==== Article

Referring now to FIG. 10, method 200 includes, at step 210, receiving a command to generate white noise. For example, as explained above according to exemplary embodiments, the command to generate white noise may be initiated by a user or by controller 64. In addition, the command may include a desired noise level (e.g., in decibels), a desired fan speed, or a desired noise spike tolerance threshold. In this regard, the noise spike tolerance threshold may be the maximum desired noise spike relative to the nominal room noise level (e.g., the difference between the spike volume and the average volume).

According to the exemplary embodiment, after the noise spike tolerance threshold is selected, step 220 may include obtaining a nominal room noise level. In this regard, the nominal room noise level may be the average noise level (e.g., in decibels) over a predetermined duration of time. For example, a noise sensor may monitor the noise level within the room over 30 seconds or any other suitable time period, and the average decibel level over that time may represent the nominal room noise level. Then, if a user selects a specific noise spike tolerance threshold, such as the 6 dB, controller may determine the decibel level of white noise necessary to limit noise spikes to 6 dB relative to the nominal room noise level. In this regard, step 230 may include determining a decibel level equal to the nominal room noise level plus the noise spike tolerance threshold, e.g., 6 dB.

Step 240 includes operating the outdoor fan to generate white noise at the user selected or specified decibel level, or at the decibel level determined at step 230. In this manner, for example, controller 64 may regulate the speed of outdoor fan 32 at an RPM necessary (e.g., based on the relationship from FIG. 9) to generate the desired decibel level of white noise. Although the noise spike tolerance threshold is described herein as being 6 dB, it should be appreciated that this value may vary, e.g., depending on user preference, ambient noise levels, etc. For example, according to alternative embodiments, the noise spike tolerance threshold may be between about 2 and 20 dB, between about 5 and 15 dB, etc.

In addition, according to exemplary embodiments, it should be appreciated that controller 64 may operate outdoor fan to generate white noise only if air conditioner unit 10 is not actively heating or cooling the room in which is installed. In this regard, for example, if compressor 34 is circulating the refrigerant, outdoor fan 32 may preferably be operated to facilitate the heating or cooling process being performed by the sealed system. In such an embodiment, controller 64 will operate air conditioner unit as normal until the heating or cooling cycle is completed, at which time the white noise generation may proceed as specified by the user.

========

**Given problem 1**:
For each statement, decide whether it agrees with the white-noise passage, and support each yes or no with the deciding words quoted from the passage.
(a) The nominal room noise level is an average noise level taken over a predetermined duration of time.
(b) The controller may run the outdoor fan to make white noise while the unit is actively cooling the room.
(c) The noise spike tolerance threshold is fixed at 6 dB in every embodiment.
**Given problem 2**: Continue the white-noise passage, starting after its last sentence and keeping its style.
The material that comes next is not needed for the white-noise passage.

==== Provided material

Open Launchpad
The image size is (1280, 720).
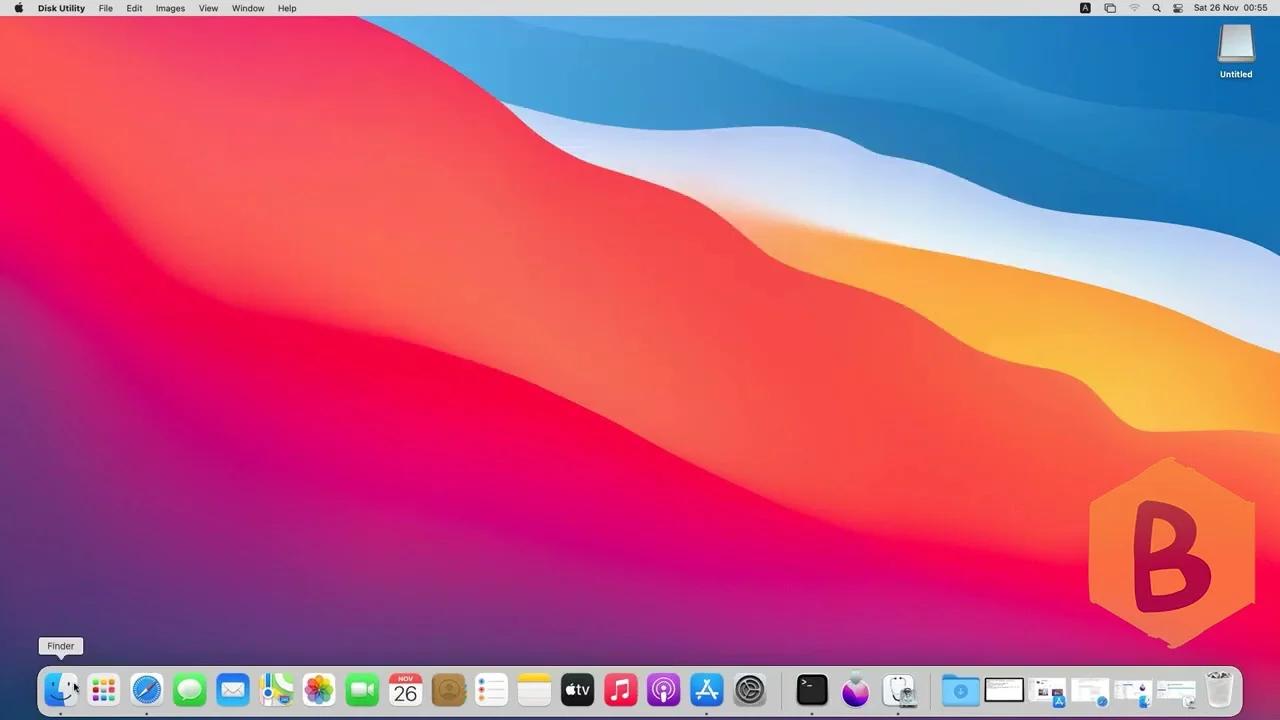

========

**Exercise output 1**:
(a) Yes: "the nominal room noise level may be the average noise level (e.g., in decibels) over a predetermined duration of time"
(b) No: "controller 64 may operate outdoor fan to generate white noise only if air conditioner unit 10 is not actively heating or cooling the room in which is installed"
(c) No: "it should be appreciated that this value may vary, e.g., depending on user preference, ambient noise levels, etc."

**Exercise output 2**:
FIG. 10 depicts steps performed in a particular order for purposes of illustration and discussion. Those of ordinary skill in the art, using the disclosures provided herein, will understand that the steps of any of the methods discussed herein can be adapted, rearranged, expanded, omitted, or modified in various ways without deviating from the scope of the present disclosure. Moreover, although aspects of method 200 are explained using air conditioner unit 10 as an example, it should be appreciated that these methods may be applied to the operation of any air conditioner unit or fan assembly having any other suitable configuration.

This written description uses examples to disclose the invention, including the best mode, and also to enable any person skilled in the art to practice the invention, including making and using any devices or systems and performing any incorporated methods. The patentable scope of the invention is defined by the claims, and may include other examples that occur to those skilled in the art. Such other examples are intended to be within the scope of the claims if they include structural elements that do not differ from the literal language of the claims, or if they include equivalent structural elements with insubstantial differences from the literal languages of the claims.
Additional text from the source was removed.